How many multiplications are needed to generate a matrix algebra?

Question

This is similar to an earlier question but I hope that it will be seen as being sufficiently distinct to merit separate consideration.

Let $M_d(\mathbb{C})$ denote the set of all $d \times d$ complex matrices and let $X \subset M_d(\mathbb{C})$ be nonempty. Then the set $$\mathcal{A}(X):=\mathrm{span}\bigcup_{n=1}^\infty \{A_1\cdots A_n \colon A_j \in X\}$$ is a subalgebra of $M_d(\mathbb{C})$, usually called the algebra generated by $X$. My question is:

What is the smallest number $N(d)$ such that
$$\mathcal{A}(X)=\mathrm{span}\bigcup_{n=1}^{N(d)} \{A_1\cdots A_n \colon A_j \in X\}$$ for every nonempty set $X\subseteq M_d(\mathbb{C})$?

Let me remark that $N(d)=d^2$ is such a number, although I do not know if it is the smallest such number.
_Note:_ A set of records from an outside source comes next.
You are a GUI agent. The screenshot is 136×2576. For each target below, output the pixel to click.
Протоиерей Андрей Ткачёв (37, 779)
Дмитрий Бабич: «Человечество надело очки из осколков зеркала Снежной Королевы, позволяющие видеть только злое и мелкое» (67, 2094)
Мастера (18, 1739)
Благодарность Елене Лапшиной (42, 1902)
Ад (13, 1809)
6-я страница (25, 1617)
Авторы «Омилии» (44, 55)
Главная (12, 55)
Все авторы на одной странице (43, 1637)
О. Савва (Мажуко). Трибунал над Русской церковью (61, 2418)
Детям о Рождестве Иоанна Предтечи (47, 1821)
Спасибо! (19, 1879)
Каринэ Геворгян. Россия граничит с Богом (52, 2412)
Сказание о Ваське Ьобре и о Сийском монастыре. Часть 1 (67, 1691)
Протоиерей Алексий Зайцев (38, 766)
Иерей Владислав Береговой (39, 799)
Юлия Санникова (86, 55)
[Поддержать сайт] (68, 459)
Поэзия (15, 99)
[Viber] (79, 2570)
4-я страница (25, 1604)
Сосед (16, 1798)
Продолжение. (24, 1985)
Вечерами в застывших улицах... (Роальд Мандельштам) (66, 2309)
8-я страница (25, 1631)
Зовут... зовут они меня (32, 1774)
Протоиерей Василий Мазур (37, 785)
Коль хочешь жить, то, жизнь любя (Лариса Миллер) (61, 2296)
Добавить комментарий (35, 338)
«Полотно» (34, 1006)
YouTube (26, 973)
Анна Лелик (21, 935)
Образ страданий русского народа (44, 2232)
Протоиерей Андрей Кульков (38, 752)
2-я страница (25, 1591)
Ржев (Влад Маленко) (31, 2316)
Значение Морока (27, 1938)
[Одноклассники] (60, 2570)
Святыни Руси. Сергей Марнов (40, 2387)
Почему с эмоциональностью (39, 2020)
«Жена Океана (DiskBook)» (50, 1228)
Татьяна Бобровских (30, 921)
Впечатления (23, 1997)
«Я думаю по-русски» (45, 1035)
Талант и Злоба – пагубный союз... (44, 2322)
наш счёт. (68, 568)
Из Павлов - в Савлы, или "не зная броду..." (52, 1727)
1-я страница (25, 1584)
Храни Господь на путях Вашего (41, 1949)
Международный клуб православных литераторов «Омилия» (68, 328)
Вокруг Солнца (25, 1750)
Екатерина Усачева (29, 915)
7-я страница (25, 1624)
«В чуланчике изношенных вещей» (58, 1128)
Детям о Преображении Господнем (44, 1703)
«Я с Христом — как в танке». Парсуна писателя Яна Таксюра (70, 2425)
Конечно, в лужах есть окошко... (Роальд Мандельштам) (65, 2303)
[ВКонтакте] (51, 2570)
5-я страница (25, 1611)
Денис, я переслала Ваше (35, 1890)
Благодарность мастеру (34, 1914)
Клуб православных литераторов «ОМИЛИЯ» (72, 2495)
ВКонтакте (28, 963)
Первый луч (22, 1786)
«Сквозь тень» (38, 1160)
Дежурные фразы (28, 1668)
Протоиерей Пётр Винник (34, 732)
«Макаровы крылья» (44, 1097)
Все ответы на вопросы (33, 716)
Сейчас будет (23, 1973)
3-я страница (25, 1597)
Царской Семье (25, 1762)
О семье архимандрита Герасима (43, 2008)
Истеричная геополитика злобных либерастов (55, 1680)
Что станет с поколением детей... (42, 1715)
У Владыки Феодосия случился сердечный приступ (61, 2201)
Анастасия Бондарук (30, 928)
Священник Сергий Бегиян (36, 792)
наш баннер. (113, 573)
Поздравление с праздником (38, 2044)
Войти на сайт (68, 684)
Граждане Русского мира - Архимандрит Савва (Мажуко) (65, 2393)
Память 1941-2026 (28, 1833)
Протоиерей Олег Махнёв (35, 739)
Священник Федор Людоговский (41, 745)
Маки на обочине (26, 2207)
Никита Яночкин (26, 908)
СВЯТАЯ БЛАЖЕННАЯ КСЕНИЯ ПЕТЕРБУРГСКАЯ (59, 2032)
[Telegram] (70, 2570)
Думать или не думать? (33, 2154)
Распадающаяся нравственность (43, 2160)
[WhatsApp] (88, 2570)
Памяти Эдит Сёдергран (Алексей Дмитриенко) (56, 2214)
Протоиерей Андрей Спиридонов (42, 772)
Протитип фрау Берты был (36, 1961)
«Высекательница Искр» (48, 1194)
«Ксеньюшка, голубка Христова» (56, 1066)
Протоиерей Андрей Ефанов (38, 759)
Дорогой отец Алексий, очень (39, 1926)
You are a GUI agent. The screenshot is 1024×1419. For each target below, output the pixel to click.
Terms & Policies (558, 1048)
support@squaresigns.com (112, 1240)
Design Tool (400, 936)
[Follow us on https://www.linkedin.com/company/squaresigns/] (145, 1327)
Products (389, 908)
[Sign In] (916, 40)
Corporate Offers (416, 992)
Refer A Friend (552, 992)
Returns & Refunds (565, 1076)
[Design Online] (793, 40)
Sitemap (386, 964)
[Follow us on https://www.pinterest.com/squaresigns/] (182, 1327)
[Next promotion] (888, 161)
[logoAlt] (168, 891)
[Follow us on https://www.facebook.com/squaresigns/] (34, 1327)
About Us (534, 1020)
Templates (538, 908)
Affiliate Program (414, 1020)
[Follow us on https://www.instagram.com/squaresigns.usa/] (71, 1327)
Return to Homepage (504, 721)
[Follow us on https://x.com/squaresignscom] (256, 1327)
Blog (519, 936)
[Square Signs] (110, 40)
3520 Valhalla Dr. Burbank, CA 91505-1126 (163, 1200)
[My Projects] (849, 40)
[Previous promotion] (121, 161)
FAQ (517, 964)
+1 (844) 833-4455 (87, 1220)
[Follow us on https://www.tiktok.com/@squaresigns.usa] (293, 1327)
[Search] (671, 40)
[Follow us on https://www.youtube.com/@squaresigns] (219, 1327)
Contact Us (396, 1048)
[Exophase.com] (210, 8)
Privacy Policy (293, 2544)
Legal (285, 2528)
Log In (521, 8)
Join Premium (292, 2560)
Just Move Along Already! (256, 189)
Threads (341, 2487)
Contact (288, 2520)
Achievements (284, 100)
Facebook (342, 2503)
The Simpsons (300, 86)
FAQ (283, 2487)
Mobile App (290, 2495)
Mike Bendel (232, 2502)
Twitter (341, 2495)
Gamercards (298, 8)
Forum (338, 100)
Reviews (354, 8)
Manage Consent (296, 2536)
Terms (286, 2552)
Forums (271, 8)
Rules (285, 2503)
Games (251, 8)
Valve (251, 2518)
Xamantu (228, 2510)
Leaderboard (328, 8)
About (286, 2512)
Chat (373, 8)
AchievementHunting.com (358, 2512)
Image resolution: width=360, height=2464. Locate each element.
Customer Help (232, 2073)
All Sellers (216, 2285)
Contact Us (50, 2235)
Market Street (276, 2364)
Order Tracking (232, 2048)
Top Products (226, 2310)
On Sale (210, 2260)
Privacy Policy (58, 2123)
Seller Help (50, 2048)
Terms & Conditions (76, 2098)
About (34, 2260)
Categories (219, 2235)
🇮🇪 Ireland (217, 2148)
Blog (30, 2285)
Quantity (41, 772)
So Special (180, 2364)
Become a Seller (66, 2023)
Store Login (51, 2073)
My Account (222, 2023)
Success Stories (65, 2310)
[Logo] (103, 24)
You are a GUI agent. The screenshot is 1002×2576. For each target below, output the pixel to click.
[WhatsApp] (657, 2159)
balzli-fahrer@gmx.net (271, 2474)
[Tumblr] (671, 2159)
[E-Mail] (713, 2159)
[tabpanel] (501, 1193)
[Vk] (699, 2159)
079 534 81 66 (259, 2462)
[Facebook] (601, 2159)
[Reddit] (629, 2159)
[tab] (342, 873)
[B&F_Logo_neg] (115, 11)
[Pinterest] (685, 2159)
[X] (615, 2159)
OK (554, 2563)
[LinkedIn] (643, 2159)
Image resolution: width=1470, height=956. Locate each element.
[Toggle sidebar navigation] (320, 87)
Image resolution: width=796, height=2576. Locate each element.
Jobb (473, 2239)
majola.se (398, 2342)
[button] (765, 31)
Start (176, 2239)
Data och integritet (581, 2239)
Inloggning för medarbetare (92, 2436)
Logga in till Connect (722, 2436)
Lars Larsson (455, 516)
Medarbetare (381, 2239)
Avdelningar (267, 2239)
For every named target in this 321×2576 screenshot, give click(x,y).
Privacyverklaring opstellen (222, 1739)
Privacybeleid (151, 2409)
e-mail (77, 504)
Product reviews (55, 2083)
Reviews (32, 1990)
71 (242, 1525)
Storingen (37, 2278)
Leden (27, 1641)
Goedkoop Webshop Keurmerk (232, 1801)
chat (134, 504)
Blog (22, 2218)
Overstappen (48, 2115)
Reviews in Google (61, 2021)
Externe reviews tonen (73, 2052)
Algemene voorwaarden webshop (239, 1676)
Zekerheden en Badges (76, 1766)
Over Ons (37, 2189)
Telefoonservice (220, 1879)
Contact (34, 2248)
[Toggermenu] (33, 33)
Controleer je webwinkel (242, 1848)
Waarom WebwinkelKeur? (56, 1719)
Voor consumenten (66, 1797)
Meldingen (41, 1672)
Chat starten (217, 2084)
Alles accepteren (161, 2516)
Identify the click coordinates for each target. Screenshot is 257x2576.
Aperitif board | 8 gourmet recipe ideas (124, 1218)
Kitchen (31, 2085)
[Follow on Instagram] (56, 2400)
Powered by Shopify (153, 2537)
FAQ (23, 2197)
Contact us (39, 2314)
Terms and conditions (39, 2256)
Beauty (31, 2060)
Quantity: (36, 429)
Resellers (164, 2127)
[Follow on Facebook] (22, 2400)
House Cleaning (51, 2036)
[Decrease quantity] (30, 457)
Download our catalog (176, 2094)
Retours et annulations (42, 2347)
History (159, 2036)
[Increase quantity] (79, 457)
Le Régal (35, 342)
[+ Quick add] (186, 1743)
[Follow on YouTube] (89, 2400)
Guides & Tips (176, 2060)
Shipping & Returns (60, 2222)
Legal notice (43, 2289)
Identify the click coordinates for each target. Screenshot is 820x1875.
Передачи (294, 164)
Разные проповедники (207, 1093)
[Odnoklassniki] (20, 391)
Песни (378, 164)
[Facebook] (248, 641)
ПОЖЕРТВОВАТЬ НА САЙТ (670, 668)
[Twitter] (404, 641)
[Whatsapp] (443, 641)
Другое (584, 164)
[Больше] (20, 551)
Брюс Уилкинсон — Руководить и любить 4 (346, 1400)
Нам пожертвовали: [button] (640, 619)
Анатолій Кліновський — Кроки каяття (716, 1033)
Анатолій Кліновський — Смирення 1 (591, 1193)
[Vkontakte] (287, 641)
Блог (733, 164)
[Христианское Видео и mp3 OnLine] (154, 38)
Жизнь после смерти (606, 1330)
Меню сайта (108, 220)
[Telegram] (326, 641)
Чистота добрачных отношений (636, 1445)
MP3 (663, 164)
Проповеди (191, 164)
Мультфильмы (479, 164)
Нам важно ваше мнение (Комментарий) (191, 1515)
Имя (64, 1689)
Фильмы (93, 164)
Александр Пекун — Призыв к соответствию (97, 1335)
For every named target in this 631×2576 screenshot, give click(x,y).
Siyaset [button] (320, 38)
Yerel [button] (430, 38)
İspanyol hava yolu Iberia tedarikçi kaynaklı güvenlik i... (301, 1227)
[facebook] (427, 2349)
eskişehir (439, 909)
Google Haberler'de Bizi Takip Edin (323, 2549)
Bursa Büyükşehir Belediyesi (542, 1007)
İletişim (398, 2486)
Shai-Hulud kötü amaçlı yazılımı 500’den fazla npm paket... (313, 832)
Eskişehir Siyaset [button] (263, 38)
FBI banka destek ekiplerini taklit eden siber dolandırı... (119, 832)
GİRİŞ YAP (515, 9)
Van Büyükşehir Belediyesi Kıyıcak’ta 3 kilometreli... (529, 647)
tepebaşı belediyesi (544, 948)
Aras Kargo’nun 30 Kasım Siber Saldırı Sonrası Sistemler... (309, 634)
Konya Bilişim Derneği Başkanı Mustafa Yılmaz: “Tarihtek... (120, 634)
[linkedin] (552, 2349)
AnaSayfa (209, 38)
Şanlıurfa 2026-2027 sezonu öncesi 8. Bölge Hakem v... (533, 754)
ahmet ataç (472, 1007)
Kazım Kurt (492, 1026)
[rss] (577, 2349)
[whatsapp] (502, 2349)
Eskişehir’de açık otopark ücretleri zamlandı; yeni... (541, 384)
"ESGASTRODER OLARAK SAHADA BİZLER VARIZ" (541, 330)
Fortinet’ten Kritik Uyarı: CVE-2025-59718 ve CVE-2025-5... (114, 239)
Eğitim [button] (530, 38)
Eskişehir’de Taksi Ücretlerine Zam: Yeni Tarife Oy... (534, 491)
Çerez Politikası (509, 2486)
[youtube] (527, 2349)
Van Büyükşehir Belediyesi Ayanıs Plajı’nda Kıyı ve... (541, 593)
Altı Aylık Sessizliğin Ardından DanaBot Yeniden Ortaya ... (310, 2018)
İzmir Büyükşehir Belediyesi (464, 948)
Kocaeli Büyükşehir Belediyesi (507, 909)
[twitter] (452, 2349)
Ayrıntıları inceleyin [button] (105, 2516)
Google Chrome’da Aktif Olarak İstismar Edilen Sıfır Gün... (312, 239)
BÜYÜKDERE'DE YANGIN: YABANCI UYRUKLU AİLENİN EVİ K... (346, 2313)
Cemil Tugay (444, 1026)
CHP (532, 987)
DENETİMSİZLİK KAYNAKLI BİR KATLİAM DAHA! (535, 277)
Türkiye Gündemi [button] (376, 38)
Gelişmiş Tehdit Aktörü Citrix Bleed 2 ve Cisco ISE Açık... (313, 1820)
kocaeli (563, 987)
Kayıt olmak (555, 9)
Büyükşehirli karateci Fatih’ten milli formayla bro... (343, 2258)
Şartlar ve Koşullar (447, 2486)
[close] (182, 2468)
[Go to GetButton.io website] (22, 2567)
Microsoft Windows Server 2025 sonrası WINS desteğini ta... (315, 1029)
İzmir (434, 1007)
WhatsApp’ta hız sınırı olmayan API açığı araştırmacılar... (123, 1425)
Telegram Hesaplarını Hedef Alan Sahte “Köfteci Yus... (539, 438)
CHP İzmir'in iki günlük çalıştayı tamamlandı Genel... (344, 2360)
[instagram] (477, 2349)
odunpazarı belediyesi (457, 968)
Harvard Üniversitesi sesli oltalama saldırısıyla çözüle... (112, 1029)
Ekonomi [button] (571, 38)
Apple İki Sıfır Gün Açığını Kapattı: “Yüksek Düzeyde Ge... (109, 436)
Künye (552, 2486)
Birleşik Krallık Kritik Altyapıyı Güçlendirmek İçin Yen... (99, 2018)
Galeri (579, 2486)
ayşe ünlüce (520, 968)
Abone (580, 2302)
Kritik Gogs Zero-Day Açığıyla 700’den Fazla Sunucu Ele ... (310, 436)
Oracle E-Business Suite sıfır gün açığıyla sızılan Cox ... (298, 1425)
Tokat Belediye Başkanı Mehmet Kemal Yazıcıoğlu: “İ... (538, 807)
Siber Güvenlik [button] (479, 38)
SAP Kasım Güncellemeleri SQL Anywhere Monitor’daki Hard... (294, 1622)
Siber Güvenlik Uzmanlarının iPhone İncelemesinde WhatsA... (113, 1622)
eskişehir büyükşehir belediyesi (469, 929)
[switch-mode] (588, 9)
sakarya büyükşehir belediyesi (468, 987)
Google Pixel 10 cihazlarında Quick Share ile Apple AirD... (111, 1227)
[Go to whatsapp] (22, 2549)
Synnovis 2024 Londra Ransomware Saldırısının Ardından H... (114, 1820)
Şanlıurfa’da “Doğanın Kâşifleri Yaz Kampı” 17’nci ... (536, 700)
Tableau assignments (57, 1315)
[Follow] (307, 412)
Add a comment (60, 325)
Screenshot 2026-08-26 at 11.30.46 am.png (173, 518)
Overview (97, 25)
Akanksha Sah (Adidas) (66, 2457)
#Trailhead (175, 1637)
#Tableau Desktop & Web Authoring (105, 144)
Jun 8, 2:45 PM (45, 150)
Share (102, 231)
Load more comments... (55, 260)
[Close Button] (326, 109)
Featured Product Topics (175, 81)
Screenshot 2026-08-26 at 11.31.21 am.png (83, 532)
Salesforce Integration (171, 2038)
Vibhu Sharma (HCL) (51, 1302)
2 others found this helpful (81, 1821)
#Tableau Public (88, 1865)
To see this let us define $$\mathcal{A}_N(X):=\mathrm{span}\bigcup_{n=1}^{N} \{A_1\cdots A_n \colon A_j \in X\}$$ for each $N \geq 1$. We note that if $\mathcal{A}_N(X)=\mathcal{A}_{N+1}(X)$ for some integer $N$ then clearly $\mathcal{A}_N(X)=\mathcal{A}_{N+m}(X)$ for all $m \geq 1$ and therefore $\mathcal{A}(X)=\mathcal{A}_N(X)$. Since $$\mathcal{A}_1(X) \subseteq \mathcal{A}_2(X) \subseteq \cdots \subseteq \mathcal{A}_{d^2}(X) \subseteq \mathcal{A}_{d^2+1}(X)$$ and all of these sets are nonzero vector subspaces of the $d^2$-dimensional space $M_d(\mathbb{C})$, by the pigeonhole principle there is $N \leq d^2$ such that $\dim \mathcal{A}_N(X)=\dim \mathcal{A}_{N+1}(X)$ and therefore $\mathcal{A}_N(X)=\mathcal{A}_{N+1}(X)=\mathcal{A}(X)$. In particular we may take $N(d)= d^2$.

If we take $X$ to be a singleton set containing a permutation matrix of order $d$ then it is clear that $\mathcal{A}_N(X)=\mathcal{A}(X)$ for $N=d$ but not for any smaller $N$, so we cannot in general take $N(d)<d$ for nonempty $X\subseteq M_d(\mathbb{C})$. However I cannot think of any examples which require products of length greater than $d$ in order to generate the algebra. I therefore ask:

Can we take $N(d)=d$ in the previous question?

Answer 1

My original answer missed the word "span" everywhere, sorry!

The answer to your second question is no. Take $$A=\begin{pmatrix}0 & 0 & 0\\ 1& 0 & 1\\ 0& 0 & 0\end{pmatrix}, B=\begin{pmatrix}0 & 0 & 1\\ 1 & 0 & 1\\ 1 & 1& 1\end{pmatrix}.$$

If I computed things correctly, the dimensions of the spans go $2,5,8,9$. Thus $N(3)\geq 4$. (This example was found by taking random $0,1$ matrices, and calculating dimensions, until an example was found.)

Answer 2

One can receive some lower bounds on $N(d)$ from the theory of groups of central type. Let then $G$ be a finite group of order $d^2$. Assume that there exists a non-degenerate two cocycle $[\alpha]\in H^2(G,\mathbb{C}^{\times})$. This means that the twisted group algebra $\mathbb{C}^{\alpha}G$ is isomorphic with $M_d(\mathbb{C})$. This also means that $M_d(\mathbb{C})$ will have a basis $\{U_g\}_{g\in G}$ such that $U_gU_h=\alpha(g,h)U_{gh}$. Take now $X$ to be $\{U_{g_1},\ldots U_{g_r}\}$ where $\{g_1,\ldots ,g_r\}$ is a generating set for $G$. Then $\mathcal{A}_n(X)=M_d(\mathbb{C})$, and $N(d)$ will be the maximal length of a geodesic in the (oriented) Cayley graph of $G$ with respect to this generating set (where we have an oriented edge from $g$ to $gs$, for $s$ in the generating set).

From this point on we do not really to take $\alpha$ into account, we just need to know that it exists. The group $\mathbb{Z}/d\times\mathbb{Z}/d$ is a group of central type. With respect to the standard basis $\{(0,1),(1,0)\}$ we have a Cayley graph with maximal length of geodesic $2d-2$. That shows already that $N(d)$ is at least $2d-2$.

I do not know if the question about the length of geodesics in Cayley graphs of finite groups of central type was studied. I believe, however, that you can get better lower bounds for $N(d)$ from this.